___ QUELLENAUSZUG

Die zeitliche Dimension des Rechts. Historische Rechtsforschung und geschichtliche Rechtswissenschaft, hg. v. Pahlow, Louis (= Rechts- und staatswissenschaftliche Veröffentlichungen der Görres-Gesellschaft Neue Folge 112). Schöningh, Paderborn 2005. 306 S. Besprochen von Gerhard Köbler.

 

Am 14. und 15. Juni 2003 fand auf dem mit der Universität Gießen verbundenen spätneuzeitlichen Schloss Rauischholzhausen eine Tagung statt, auf der Nachwuchswissenschaftlerinnen und Nachwuchswissenschaftler unter dem weiten Thema Individualität und Staat ihre rechtsgeschichtlichen Forschungsergebnisse vorstellten und erörterten. Sie entstammen überwiegend dem Schülerkreis Diethelm Klippels und gehörten dem Graduiertenkolleg Mittelalterliche und neuzeitliche Staatlichkeit der Universität Gießen an. Dementsprechend sind Juristen, Juristinnen und Historikerinnen vertreten.

 

Im Eingang bietet der Herausgeber eine Einführung in historische Rechtsforschung und geschichtliche Rechtswissenschaft. Sie geht von der Krise der Rechtsgeschichte aus. Danach beschreibt sie das Verhältnis von Geschichtswissenschaft und Rechtsgeschichte und das Verhältnis von Rechtsgeschichte und Rechtswissenschaft. Dabei spricht sie sich überzeugend für die Verbindung zwischen Rechtsgeschichte und Rechtswissenschaft aus, welcher der Band durchaus Rechnung tragen will und kann.

______

ZU BEARBEITENDE AUFGABEN →
(1) Schreiben Sie aus der Buchbesprechung den Abschnitt wortgetreu nieder, der mit „Die zeitliche Dimension“ beginnt und mit „von Gerhard Köbler.“ endet.
(2) Führen Sie die Buchbesprechung zum Band „Die zeitliche Dimension des Rechts“ im Anschluss an ihren letzten Satz weiter.

___ VORLIEGENDE DATEN

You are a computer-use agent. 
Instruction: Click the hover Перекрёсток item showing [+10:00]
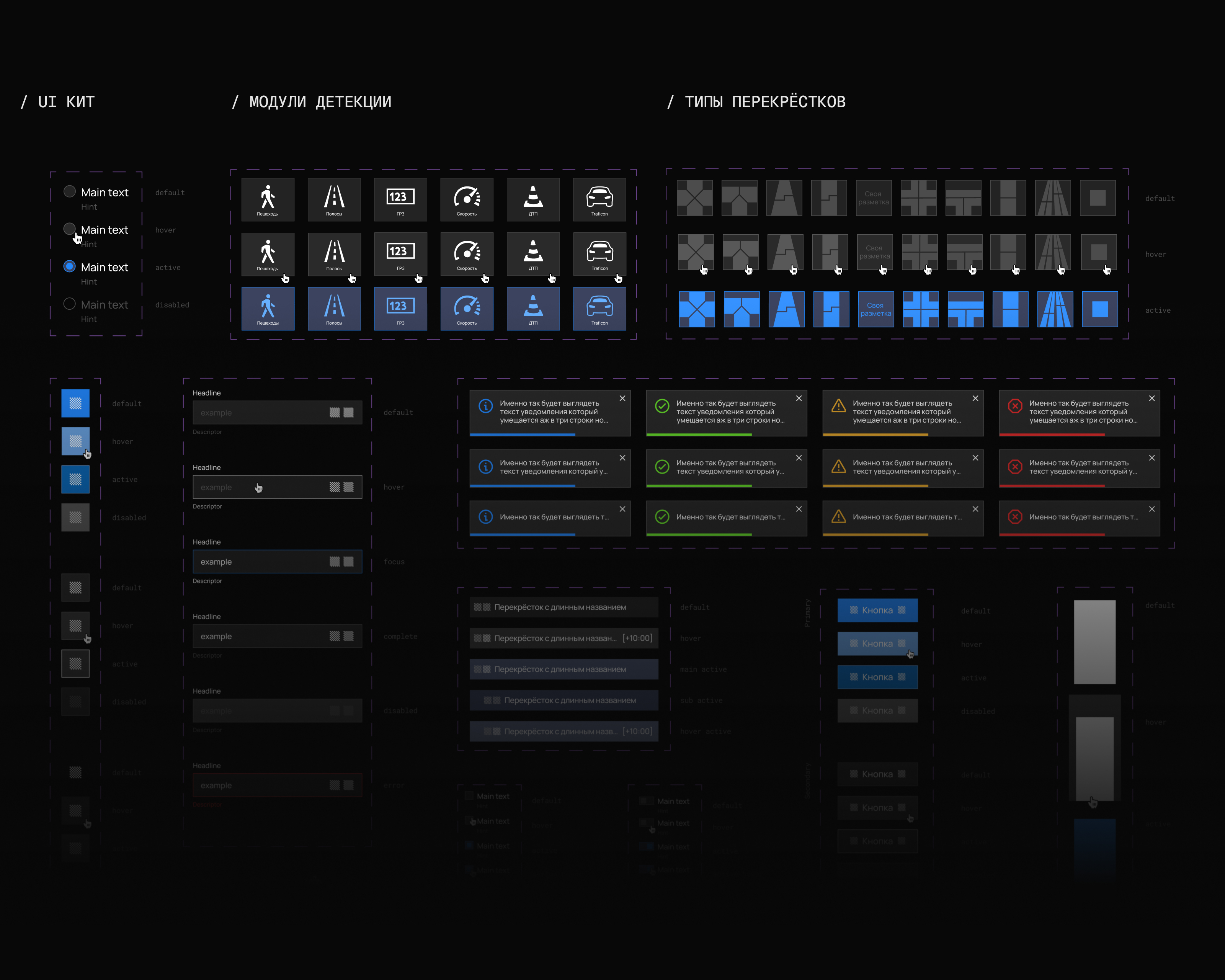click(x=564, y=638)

______
___ VORLIEGENDE DATEN

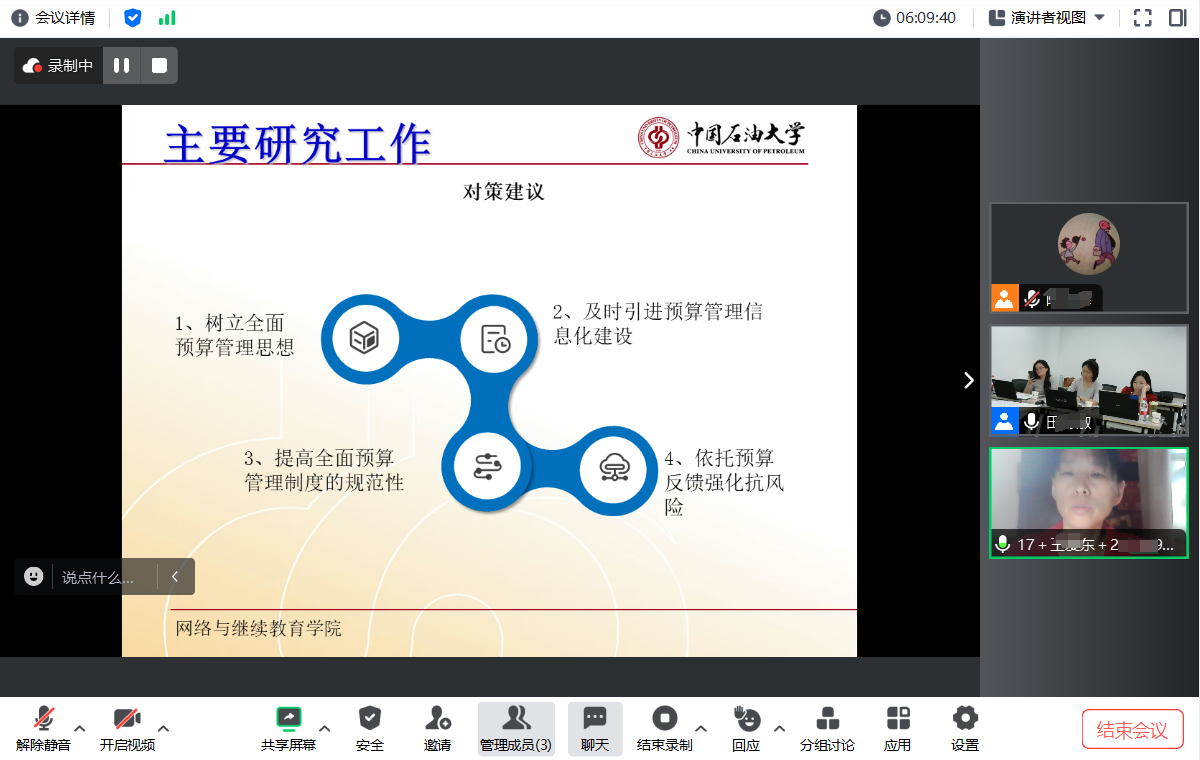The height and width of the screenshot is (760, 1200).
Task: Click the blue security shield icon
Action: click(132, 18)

______

LÖSUNGEN DER AUFGABEN →
(1)
Die zeitliche Dimension des Rechts. Historische Rechtsforschung und geschichtliche Rechtswissenschaft, hg. v. Pahlow, Louis (= Rechts- und staatswissenschaftliche Veröffentlichungen der Görres-Gesellschaft Neue Folge 112). Schöningh, Paderborn 2005. 306 S. Besprochen von Gerhard Köbler.

(2)
Zu diesem Zweck sind an den Beginn zwei Beiträge gesetzt, die außerhalb der Tagung in Bayreuth anlässlich des sechzigsten Geburtstags Diethelm Klippels 2003 vorgetragen wurden. In ihnen blickt zunächst Pio Caroni über den Gartenzaun von der Rechtsgeschichte auf ihre historischen Nachbarwissenschaften. Christof Dipper betrachtet die Beziehungen zwischen Geschichtswissenschaft und Rechtsgeschichte, während Michael Wagner-Kern (Marburg) unter dem allgemeinen Thema zum Selbstverständnis der Rechtsgeschichte auf die besonderen juristischen Quellen des NS-Staates eingeht.

 

Bezüglich des Verhältnisses zwischen Individuum und Staat befasst sich Sylvia Kesper-Biermann (Bayreuth) mit dem kurhessischen Bildungswesen im 19. Jahrhundert, während Martina Henze (Kopenhagen) die ersten deutschen Gesetze zum Strafvollzug in Baden und Bayern betrachtet. Hinsichtlich der Kodifikationsgeschichte stellt Claudia Schöler (Hamburg) aus ihrem umfassenderen Werk den Kodifikationsgedanken und die deutsche Rechtseinheit in der ersten Hälfte des 19. Jahrhunderts vor und erläutert Michael Zwanziger (Birmingham/Bayreuth) den Zusammenhang zwischen William Blackstone und der klassischen Common Law Theorie. Caren Möller (Bayreuth) kehrt zum Staat und seiner Bevölkerung zurück und schildert die Theorie der Medizinalpolizei im 18. und 19. Jahrhundert, wohingegen Petra Overath (Berlin) auf die Diskussion französischer bevölkerungspolitischer Gesetze bei Hans Harmsen vor 1933 ausgreift.

 

Am Ende ergreift Luis Pahlow nochmals das Wort zur Bedeutung des Lizenzzwangs für die Reichspatentgesetzgebung 1876/1877. Gudrun Lies-Benachib (Kassel) erarbeitet eine juristische Zeitgeschichte des Rabattgesetzes. Schade, dass sich die anregenden und vielseitigen Ergebnisse der einzelnen Facetten des sehr weit gespannten Rahmens nicht in einem Sachregister zusammenfassen ließen.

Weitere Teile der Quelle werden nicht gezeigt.